基于pyqt5的图书管理系统(python)(开源)
序言
源项目是从github上下载的开源,后续笔者加入了一些视觉处理的元素(人脸注册、人脸识别、二维码扫描、YOLOv10),因为是为了应付课设,所以有些功能可能比较鸡肋。多说无益,下边是相关介绍。
程序框架
(程序框架图)
程序的页面部分使用的pyqt5的pycharm插件生成的,然后通过中间层代码与数据库进行连接,完成对数据的操作,人脸识别部分应用在登录和注册部分,二维码扫描应用在添加图书的部分,其中监控部分指的是YOLOv10的相关功能,下边会具体介绍。
(代码结构)
face_image存放的是经过人脸注册的照片,res存放的软件图标以及界面的相关属性,ui存放的是qt生成的界面代码和.ui文件,view存放的是连接ui界面用户编写的相关代码,generate_date.py是用来生成图书管理系统的相关数据库,delet.py是用来删除生成的数据库,main.py是主程序入口。
代码介绍
由于笔者仅仅是添加了一些功能,原有代码并未做太多更改,所以只对自己的功能进行介绍。
人脸注册
实现界面效果,用户输入用户名和密码,初始状态关闭相机和开始注册为不可点击状态,点击开始注册后,当识别到人脸时便可点击,点击确认注册后,便会将当前帧保存,具体见代码。
(登录主界面)
(人脸注册窗口)
人脸注册的接口位于login_window.py内,部分代码如下
def face_login(self):
self.face_window = FaceWindow()#唤起人脸注册窗口
self.face_window.show()
self.face_window.face_don_signal.connect(self.face_logein_sucess)#将完成信号连接到函数
def face_logein_sucess(self,username):
db = DBHelp()
count, res = db.query_super(table_name='user', column_name='username', condition=username)#查找是否已经有同名用户名
if count == 0:#如果没有
self.login_done_signal.emit(1)#发送注册完成信号
return
self.role = res[0][3]
self.main_window = MainWindow(login=self, username=username, role=self.role)
#以该用户名登录
self.main_window.show()#显示主窗口
self.close()#关闭当前窗口
face_register_window.py代码,主要实现调用了face_recognition开源库实现的人脸识别,将注册的人脸保存于face_image文件夹内,文件名为"用户名.jpg"便于人脸登录。
'''
文件名:face_register_window.py
概述:人脸识别注册窗口
'''
import os
import sys
import cv2
import face_recognition
import numpy as np
from PyQt5.QtCore import pyqtSignal, Qt, QTimer
from PyQt5.QtGui import QIcon, QImage, QPixmap
from PyQt5.QtWidgets import QMainWindow, QMessageBox, QApplication
from ui.face_register_window import Ui_FaceregisterWindow
from util.common_util import APP_ICON, SYS_STYLE, CLOSE_IMAGE, msg_box, get_uuid, get_md5, get_current_time, FACE_IMAGE
from util.dbutil import DBHelp
class Face_register_Window(QMainWindow, Ui_FaceregisterWindow):
face_register_don_signal = pyqtSignal(str) # 自定义信号
def __init__(self, login):
super(Face_register_Window, self).__init__()
# UI界面
self.setupUi(self)
self.setWindowIcon(QIcon(APP_ICON))
self.loginWindow = login
self.cap = cv2.VideoCapture()
self.background()
self.pushButton.setProperty('class', 'Aqua')

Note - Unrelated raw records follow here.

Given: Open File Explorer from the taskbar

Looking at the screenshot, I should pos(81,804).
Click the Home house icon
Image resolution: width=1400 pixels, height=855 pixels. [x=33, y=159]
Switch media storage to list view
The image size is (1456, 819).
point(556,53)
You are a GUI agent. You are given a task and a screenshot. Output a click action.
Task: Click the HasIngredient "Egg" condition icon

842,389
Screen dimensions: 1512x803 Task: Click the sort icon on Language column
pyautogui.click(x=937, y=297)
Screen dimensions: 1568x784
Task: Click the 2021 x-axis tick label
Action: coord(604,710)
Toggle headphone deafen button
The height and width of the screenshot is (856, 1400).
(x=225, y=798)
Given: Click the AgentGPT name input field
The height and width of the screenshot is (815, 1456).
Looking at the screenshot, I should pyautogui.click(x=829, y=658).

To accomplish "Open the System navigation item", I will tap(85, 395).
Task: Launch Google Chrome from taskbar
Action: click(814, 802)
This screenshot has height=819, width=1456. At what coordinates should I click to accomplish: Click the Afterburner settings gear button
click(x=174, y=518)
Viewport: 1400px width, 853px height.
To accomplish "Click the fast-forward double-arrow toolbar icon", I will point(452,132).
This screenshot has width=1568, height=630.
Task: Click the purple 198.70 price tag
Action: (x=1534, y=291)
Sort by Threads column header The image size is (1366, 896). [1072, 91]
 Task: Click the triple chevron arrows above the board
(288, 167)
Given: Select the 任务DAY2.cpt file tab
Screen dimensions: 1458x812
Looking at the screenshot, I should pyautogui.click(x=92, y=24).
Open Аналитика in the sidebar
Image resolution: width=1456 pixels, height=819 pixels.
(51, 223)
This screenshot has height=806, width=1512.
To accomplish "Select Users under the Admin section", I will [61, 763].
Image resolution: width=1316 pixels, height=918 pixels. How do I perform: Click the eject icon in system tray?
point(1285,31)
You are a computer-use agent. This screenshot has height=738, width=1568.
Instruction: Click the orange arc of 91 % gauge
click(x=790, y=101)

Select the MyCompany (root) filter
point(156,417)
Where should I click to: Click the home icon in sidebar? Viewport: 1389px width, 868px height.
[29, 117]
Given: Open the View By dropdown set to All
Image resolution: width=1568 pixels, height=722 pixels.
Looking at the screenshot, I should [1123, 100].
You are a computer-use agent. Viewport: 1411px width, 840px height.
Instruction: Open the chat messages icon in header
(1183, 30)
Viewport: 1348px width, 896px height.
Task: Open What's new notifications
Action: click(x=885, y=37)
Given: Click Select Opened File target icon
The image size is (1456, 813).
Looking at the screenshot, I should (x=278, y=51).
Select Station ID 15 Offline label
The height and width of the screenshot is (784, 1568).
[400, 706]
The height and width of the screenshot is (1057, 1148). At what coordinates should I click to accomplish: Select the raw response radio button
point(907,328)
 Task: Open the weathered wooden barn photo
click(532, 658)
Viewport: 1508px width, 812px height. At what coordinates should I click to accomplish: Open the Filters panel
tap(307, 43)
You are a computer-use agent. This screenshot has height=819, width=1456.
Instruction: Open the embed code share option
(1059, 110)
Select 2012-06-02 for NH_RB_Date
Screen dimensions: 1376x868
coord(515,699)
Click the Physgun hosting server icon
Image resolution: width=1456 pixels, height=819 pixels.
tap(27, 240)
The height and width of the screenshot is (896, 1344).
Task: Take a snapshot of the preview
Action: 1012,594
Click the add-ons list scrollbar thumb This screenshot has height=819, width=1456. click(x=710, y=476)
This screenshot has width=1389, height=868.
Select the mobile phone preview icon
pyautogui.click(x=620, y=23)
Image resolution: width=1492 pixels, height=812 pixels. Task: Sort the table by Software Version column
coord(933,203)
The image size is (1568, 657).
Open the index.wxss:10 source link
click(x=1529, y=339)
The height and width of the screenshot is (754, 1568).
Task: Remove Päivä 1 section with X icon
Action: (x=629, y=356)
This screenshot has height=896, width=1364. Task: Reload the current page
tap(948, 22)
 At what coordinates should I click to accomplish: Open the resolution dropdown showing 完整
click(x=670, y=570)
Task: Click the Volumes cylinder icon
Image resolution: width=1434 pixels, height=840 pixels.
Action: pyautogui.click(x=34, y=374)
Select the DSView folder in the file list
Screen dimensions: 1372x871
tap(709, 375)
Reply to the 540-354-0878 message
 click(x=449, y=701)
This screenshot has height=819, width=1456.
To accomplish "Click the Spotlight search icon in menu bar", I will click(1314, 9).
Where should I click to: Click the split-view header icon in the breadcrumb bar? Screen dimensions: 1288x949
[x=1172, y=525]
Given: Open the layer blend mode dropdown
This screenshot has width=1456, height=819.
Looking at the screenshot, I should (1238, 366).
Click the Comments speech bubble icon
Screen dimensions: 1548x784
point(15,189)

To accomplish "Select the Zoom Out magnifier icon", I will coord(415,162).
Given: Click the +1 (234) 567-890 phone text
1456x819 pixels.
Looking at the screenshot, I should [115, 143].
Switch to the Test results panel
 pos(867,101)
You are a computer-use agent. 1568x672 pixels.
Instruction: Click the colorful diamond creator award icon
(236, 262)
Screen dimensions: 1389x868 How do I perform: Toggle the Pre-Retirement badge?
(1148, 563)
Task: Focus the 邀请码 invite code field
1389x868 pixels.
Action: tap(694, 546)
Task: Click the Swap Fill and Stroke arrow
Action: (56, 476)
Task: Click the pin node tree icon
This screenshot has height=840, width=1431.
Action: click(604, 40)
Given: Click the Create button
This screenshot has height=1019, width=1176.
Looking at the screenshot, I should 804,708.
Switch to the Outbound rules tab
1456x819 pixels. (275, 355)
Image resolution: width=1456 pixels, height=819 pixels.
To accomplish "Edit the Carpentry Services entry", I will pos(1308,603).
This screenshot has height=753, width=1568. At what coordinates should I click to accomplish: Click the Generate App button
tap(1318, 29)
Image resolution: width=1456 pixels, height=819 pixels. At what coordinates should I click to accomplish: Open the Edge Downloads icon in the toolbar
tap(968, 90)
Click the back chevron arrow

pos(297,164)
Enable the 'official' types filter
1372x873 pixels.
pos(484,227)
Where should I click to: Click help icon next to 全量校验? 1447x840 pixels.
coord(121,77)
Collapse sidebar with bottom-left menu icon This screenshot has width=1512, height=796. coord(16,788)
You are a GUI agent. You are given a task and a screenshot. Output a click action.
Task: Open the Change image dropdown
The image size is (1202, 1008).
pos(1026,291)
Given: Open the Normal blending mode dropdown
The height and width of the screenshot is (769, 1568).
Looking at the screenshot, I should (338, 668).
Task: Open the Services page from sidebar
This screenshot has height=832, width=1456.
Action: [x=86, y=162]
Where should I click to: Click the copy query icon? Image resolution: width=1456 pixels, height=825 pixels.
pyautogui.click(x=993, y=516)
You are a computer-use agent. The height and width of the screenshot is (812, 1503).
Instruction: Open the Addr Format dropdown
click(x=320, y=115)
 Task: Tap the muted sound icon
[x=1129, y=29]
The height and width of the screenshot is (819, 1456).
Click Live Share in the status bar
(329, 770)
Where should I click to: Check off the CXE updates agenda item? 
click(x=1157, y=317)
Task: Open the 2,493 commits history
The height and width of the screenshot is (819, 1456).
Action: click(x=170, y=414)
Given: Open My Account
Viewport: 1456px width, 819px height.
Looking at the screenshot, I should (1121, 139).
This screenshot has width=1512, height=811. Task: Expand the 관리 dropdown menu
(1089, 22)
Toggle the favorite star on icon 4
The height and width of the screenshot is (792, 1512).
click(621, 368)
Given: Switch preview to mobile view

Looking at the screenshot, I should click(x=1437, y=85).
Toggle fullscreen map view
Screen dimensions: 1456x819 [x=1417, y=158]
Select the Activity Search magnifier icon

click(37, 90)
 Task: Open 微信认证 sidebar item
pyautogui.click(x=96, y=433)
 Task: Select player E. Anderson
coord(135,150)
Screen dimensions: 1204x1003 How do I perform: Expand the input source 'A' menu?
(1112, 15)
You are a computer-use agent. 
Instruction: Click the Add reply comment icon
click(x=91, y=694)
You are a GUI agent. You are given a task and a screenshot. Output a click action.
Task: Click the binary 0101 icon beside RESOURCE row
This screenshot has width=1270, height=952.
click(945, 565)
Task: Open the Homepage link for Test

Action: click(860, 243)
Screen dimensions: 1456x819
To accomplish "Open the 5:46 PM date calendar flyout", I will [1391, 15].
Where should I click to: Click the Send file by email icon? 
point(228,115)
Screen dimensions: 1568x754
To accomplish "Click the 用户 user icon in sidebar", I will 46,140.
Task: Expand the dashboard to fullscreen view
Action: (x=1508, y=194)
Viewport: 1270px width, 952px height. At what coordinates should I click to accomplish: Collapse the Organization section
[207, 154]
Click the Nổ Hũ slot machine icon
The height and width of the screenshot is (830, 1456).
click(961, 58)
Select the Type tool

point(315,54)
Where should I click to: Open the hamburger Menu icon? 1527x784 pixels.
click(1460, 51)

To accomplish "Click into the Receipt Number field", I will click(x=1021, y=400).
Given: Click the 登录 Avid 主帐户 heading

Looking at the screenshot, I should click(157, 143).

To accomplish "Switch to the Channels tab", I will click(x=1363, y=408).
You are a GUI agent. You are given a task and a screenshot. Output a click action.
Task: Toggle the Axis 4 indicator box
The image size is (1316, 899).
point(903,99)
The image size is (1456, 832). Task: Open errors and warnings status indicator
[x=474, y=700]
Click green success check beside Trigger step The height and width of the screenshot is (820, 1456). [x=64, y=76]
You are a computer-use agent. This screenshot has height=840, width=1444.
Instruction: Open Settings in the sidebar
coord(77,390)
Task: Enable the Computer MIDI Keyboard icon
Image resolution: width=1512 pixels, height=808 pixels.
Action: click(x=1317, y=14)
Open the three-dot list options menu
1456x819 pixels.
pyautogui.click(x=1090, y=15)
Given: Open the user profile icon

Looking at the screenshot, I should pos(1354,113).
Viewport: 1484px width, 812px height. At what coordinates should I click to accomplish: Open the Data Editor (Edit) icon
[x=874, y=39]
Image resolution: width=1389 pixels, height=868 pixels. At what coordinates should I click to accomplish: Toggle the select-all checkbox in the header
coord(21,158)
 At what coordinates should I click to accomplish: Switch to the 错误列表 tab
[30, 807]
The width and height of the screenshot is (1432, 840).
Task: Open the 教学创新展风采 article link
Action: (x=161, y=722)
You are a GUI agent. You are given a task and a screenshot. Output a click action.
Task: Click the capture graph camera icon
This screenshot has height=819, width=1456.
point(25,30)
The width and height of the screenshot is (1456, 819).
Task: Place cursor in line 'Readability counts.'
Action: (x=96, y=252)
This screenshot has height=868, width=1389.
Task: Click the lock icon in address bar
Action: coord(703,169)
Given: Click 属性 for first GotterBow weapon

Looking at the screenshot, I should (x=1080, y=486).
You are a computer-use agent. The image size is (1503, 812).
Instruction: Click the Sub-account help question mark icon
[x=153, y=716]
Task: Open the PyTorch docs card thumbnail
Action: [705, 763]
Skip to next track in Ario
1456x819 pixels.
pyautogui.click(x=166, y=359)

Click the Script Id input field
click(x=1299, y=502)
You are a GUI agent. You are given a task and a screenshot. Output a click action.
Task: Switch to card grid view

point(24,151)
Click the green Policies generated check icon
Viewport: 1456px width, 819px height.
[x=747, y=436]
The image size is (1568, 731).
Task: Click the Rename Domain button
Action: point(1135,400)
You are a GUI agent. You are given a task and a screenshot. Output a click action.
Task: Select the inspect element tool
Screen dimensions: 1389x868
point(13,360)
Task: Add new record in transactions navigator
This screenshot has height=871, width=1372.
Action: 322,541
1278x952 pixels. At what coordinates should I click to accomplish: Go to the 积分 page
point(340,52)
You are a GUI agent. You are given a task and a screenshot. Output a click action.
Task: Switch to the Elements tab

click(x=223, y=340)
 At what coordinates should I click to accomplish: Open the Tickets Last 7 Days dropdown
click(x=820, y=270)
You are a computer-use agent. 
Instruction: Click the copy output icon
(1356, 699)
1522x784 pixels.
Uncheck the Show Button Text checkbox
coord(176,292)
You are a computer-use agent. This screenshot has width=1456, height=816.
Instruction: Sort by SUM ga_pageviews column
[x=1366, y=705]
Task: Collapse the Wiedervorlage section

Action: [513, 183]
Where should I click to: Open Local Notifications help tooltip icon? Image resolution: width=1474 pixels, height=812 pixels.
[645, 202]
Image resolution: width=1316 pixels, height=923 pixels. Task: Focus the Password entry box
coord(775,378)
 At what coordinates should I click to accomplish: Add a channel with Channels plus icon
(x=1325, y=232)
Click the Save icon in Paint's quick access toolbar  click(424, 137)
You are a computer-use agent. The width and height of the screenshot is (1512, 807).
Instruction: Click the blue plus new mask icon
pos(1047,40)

self.pushButton_2.setProperty('class', 'Aqua')
self.pushButton_3.setProperty('class', 'Aqua')
self.pushButton.setMinimumWidth(60)
self.pushButton_2.setMinimumWidth(60)
self.pushButton_3.setMinimumWidth(60)
self.setStyleSheet(SYS_STYLE)
self.setWindowFlags(Qt.WindowCloseButtonHint|Qt.WindowMinimizeButtonHint)
self.color = (0, 0, 255)
self.name = "Unknown"
height, width = 256, 256
channels = 3 # 例如,RGB图像
# 创建一个全零的图像数组,数据类型为uint8
self.userimg = np.zeros((height, width, channels), dtype=np.uint8)
global save_img
close_image = cv2.imread(CLOSE_IMAGE, cv2.IMREAD_COLOR)
# 视频流的长和宽
height, width = close_image.shape[:2]
close_image = QImage(close_image, width, height, QImage.Format_RGB888)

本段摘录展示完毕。